FILOSOFIA DA HISTÓRIA



A primeira imagem (amboas tiradas daqui) é ainda anterior ao 25 de Abril. Estávamos, portanto, a viver o fascismo. A segunda imagem foi publicada em pleno Verão Quente de 1975, no momento em que Portugal procurava uma via revolucionária para o socialismo.
A História pode oscilar entre o fascismo e o socialismo. Mas isso não passa de um mero e irrelevante pormenor sem importância. Revoluções, ditaduras, golpes de estado, esquerda, direita. Que valor tem isso? O mais importante nunca muda. Podem mexer nas nossas ideias. Mudá-las, transformá-las, controlá-las. Mas as ideias não passam de abstracções dentro da nossa cabeça. O importante da cabeça está na parte da fora.

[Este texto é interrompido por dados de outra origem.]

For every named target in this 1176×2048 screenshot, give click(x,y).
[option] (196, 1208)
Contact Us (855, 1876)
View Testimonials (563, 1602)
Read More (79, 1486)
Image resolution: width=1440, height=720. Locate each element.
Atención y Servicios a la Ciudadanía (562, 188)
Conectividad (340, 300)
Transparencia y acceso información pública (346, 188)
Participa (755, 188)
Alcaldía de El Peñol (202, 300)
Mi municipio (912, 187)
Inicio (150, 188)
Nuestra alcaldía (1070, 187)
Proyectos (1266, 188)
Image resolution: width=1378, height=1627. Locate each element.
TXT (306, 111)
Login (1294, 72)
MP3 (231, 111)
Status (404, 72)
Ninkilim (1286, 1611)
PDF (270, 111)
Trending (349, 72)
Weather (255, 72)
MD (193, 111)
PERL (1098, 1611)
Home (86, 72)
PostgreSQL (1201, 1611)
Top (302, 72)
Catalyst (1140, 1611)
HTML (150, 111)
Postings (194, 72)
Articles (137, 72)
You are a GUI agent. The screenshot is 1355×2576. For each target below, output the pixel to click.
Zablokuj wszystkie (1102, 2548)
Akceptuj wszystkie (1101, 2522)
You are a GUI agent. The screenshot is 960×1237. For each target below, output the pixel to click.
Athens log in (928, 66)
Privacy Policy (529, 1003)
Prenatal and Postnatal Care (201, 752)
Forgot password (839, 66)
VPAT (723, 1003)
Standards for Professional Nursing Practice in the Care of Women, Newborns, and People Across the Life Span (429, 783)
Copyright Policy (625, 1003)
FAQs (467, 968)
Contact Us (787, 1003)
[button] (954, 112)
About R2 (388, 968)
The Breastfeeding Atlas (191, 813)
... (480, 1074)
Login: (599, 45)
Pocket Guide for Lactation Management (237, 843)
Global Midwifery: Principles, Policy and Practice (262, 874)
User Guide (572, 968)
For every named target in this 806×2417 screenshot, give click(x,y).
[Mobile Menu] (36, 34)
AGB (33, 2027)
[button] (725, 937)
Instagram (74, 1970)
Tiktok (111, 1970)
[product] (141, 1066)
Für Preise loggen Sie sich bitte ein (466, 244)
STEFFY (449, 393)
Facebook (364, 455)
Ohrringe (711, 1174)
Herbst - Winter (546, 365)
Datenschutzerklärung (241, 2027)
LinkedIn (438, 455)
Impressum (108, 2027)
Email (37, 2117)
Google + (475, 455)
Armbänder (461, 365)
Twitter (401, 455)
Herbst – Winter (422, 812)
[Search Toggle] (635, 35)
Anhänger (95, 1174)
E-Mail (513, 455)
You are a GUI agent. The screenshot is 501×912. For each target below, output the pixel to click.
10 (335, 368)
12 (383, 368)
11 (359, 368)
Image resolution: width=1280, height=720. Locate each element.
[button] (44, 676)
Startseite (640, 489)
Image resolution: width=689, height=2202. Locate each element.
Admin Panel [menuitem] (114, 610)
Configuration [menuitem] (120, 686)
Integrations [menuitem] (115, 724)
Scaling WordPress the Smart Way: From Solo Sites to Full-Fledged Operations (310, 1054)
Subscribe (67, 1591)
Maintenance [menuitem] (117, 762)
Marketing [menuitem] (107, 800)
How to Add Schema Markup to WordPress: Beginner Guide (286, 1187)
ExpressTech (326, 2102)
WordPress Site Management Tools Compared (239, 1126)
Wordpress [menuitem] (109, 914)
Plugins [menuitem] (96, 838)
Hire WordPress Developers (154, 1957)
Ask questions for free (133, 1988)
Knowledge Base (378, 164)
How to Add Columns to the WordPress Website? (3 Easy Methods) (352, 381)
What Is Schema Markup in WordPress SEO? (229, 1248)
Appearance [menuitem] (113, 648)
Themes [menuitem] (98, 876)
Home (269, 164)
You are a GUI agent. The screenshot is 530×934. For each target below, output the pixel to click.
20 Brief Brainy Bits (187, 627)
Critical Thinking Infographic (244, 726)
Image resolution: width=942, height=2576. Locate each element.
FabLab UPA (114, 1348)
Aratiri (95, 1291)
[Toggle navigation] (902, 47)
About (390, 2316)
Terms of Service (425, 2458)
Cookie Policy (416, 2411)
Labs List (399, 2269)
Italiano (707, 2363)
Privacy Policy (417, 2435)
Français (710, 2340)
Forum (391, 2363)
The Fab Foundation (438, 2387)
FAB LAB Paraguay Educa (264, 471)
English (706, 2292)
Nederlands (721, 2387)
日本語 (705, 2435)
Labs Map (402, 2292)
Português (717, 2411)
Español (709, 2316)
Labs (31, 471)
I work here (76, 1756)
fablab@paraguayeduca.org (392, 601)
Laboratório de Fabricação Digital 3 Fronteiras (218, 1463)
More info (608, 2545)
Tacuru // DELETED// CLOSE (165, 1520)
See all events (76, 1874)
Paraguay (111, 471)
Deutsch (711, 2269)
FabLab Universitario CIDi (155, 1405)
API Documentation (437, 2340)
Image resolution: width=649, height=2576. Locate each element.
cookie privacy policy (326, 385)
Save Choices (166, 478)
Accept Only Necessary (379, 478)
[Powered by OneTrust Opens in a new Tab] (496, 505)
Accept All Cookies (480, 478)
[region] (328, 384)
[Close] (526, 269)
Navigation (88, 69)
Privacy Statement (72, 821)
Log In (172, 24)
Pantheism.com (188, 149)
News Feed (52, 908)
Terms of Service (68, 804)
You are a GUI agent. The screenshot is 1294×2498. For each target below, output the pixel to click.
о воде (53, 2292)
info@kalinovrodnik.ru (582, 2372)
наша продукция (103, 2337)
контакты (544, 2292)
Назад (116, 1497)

Não há nenhum Salazar ou Caetano, não há nenhum Cunhal ou Otelo que valham um cabelo sedoso e saudável.

2 comentários:

Carlos Barbosa de Oliveira disse...

Cheguei aqui "pela mão" do Pedro Correia e gostei do que vi e li. Convido-vos a passar pelo meu Rochedo que, por estes dias, também anda numa de revivalismo musical.

Ivone Costa disse...

Obrigado, CBO, pelas palavras e pelo convite. Agradecemos o convite para passar pelo Rochedo, mas já vem tarde. Já lá tínhamos passado e muitas vezes. Temos tendência para descobrir a qualidade. Noo meu caso, infelizmente, isso inclui sapatos e outras coisa fúteis a olhos masculinos.